In the US, the president and vice president are not decided by which candidate receives the most votes overall in the country, even though US voters do directly select a preferred choice on their ballots.

Instead, it all comes down to Electoral College voters.

Under this state-based system, every state has a group of “electors” who are chosen in most cases by political parties in that state.

These electors actually cast the deciding votes for the presidential and vice-presidential candidates. They are expected to vote on December 14.

Learn more about the system here.

US elections 2020-INTERACTIVE-Electoral College
[Alia Chughtai/Al Jazeera]

A recap of Donald Trump’s closest 2016 victories

Among this year’s presidential battleground states are four that Trump won by extremely slim margins in 2016.

Here are the states he won by a slim margin four years ago.


Trump threatens to fire Fauci in rift with disease expert

Trump is suggesting that he will fire Dr Anthony Fauci after Tuesday’s election, as his rift with the nation’s top infectious disease expert widens while the nation sees its most alarming outbreak of the coronavirus since the spring.

Speaking at a campaign rally in Opa-locka, Florida, Trump expressed frustration that the surging cases of the virus that has killed more than 230,000 Americans so far this year remain prominent in the news, sparking chants of “Fire Fauci” from his supporters.

“Don’t tell anybody but let me wait until a little bit after the election,” Trump replied to thousands of supporters just after midnight Monday, adding he appreciated their “advice”.

Trump’s comments come after Fauci levelled his sharpest criticism yet of the White House’s response to the coronavirus and Trump’s public assertion that the nation is “rounding the turn” on the virus.


On last day, Trump and Biden scour battleground states

Trump will hunt for support in four battleground states on Monday: North Carolina, Pennsylvania, Wisconsin and Michigan, where he will hold two rallies.

His Democratic rival Joe Biden will focus on Pennsylvania and Ohio during the final day of campaigning in their long and bitter race for the White House.

Trump trails Biden in national opinion polls before Tuesday’s Election Day. But the race is seen as close in enough swing states that Trump could still piece together the 270 votes needed to prevail in the state-by-state Electoral College that determines the winner.

Trump will wrap up his campaign in Grand Rapids, Michigan, the same place he concluded his 2016 presidential run with a post-midnight rally on Election Day.

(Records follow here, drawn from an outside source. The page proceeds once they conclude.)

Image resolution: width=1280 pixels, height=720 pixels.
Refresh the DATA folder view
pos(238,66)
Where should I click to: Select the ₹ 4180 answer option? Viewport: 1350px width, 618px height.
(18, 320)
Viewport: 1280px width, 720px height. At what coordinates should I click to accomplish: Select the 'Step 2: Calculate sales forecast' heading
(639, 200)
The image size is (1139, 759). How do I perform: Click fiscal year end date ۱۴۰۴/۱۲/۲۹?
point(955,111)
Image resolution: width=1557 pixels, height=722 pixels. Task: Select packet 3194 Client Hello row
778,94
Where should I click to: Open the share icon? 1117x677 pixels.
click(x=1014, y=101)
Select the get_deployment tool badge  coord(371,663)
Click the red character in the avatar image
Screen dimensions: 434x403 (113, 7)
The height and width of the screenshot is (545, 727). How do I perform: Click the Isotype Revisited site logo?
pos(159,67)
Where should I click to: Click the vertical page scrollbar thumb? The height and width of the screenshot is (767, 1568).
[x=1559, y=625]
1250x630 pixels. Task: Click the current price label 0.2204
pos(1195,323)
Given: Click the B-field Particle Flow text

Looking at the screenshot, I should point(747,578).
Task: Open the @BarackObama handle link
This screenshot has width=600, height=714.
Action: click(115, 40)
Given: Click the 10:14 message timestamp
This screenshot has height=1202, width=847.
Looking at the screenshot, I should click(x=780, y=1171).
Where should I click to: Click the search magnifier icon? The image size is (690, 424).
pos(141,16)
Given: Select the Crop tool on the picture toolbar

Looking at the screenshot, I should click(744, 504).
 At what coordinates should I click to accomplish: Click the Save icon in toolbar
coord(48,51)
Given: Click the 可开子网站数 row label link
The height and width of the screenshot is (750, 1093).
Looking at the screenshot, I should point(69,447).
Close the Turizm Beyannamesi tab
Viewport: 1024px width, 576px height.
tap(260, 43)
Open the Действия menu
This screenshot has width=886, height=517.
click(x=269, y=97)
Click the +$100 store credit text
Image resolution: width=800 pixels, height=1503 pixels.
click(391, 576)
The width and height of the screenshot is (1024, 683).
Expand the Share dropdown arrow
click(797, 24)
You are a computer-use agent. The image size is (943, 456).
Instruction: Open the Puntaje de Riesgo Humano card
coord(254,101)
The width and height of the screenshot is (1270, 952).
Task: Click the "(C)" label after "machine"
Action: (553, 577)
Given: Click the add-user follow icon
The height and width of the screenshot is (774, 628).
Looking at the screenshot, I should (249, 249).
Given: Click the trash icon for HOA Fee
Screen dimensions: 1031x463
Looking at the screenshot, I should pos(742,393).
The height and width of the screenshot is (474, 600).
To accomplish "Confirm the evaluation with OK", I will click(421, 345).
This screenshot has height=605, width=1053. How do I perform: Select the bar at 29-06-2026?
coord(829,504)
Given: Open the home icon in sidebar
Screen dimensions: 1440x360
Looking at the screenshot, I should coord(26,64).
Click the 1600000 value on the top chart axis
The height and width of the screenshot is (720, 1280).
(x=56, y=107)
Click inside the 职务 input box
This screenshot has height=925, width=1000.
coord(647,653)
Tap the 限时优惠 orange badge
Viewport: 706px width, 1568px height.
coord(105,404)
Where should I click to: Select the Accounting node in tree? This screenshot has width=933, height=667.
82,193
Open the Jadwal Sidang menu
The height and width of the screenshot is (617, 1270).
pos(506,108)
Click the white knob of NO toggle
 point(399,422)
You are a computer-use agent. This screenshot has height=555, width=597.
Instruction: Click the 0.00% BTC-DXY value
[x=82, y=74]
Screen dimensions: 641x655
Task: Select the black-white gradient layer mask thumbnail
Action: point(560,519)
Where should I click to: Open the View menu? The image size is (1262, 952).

Biden, running mate Kamala Harris and their spouses will spend most of Monday in Pennsylvania, splitting up to hit all four corners of a state that has become vital to the former vice president’s hopes.

Biden will rally union members and members of the Black community in the Pittsburgh area before being joined for an evening drive-in rally by singer Lady Gaga.

Biden also will make a detour to bordering Ohio, spending time on his final campaign day in a state that was once considered a lock for Trump, who won it in 2016, but where polls now show a close contest.


US campaign enters final day with country on edge

The US presidential campaign enters its final day with a last-minute scramble for votes by Donald Trump and Joe Biden, drawing to a close a race that has put a pandemic-stricken country on the edge.

A record of more than 93 million people have cast early ballots, including in-person and mailed votes, according to the nonpartisan US Elections Project.

As the hours count down on Monday and with polls showing him behind, Trump will repeat his marathon performance from the previous day with another set of rallies in key states.